» EXTRACT PROVIDED
>>>>>
Re: [PATCH] evaluate the second argument of ALLOC_GROW only once

["René Scharfe" <l.s.r@web.de>]

On 5/15/26 9:50 PM, Jeff King wrote:
> On Fri, May 15, 2026 at 03:08:18PM -0400, Jeff King wrote:
> 
>> On Fri, May 15, 2026 at 08:16:50PM +0200, René Scharfe wrote:
>>
>>> +		size_t alloc_grow_new_alloc_; \
>>> +		if (st_alloc_nr((nr), (alloc), &alloc_grow_new_alloc_)) { \
>>> +			alloc = alloc_grow_new_alloc_; \
>>> +			REALLOC_ARRAY(x, alloc_grow_new_alloc_); \
>>>  		} \
>>
>> What happens if a caller passes in an argument that isn't a size_t?
>> We'll check for overflow in the size_t space, and then truncate it when
>> we assign to alloc, I think.
<<<<<
» REQUIRED ACTIONS
#1 In the patch reply, set down the passage from "On 5/15/26 9:50" up to and including "isn't a size_t?" word for word.
#2 According to the patch reply, the patch makes which macro evaluate its second argument only once?

» RAW DATA
>>>>>
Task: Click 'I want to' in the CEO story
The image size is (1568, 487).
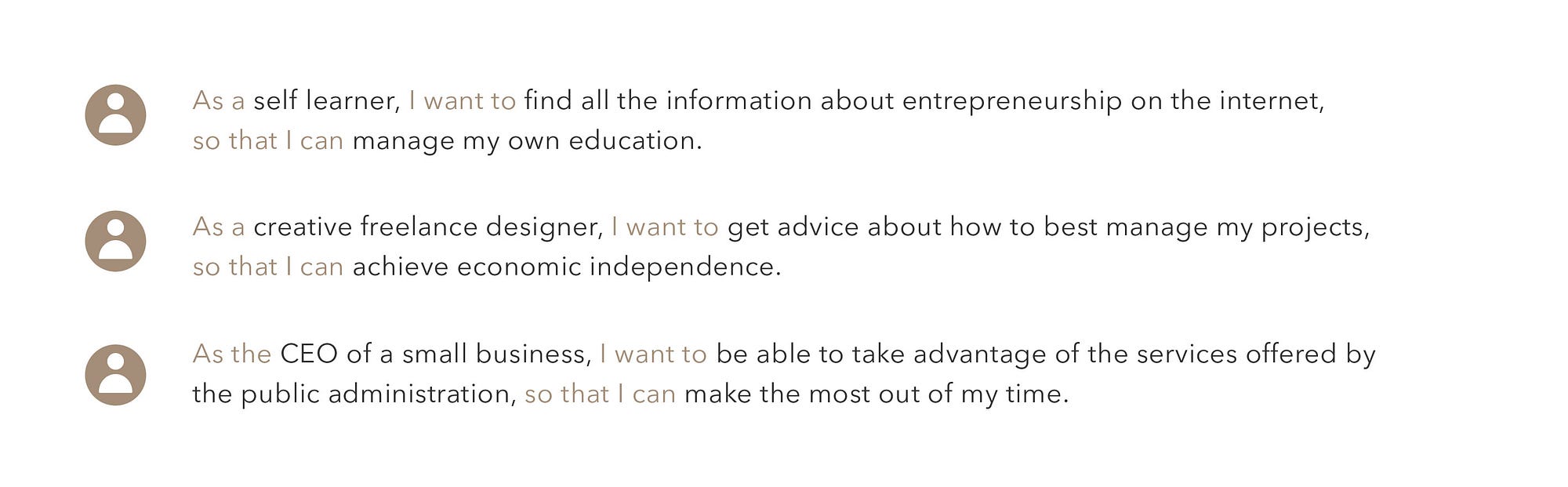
<<<<<
» WORKED SOLUTIONS
#1
On 5/15/26 9:50 PM, Jeff King wrote:
> On Fri, May 15, 2026 at 03:08:18PM -0400, Jeff King wrote:
> 
>> On Fri, May 15, 2026 at 08:16:50PM +0200, René Scharfe wrote:
>>
>>> +		size_t alloc_grow_new_alloc_; \
>>> +		if (st_alloc_nr((nr), (alloc), &alloc_grow_new_alloc_)) { \
>>> +			alloc = alloc_grow_new_alloc_; \
>>> +			REALLOC_ARRAY(x, alloc_grow_new_alloc_); \
>>>  		} \
>>
>> What happens if a caller passes in an argument that isn't a size_t?

#2 ALLOC_GROW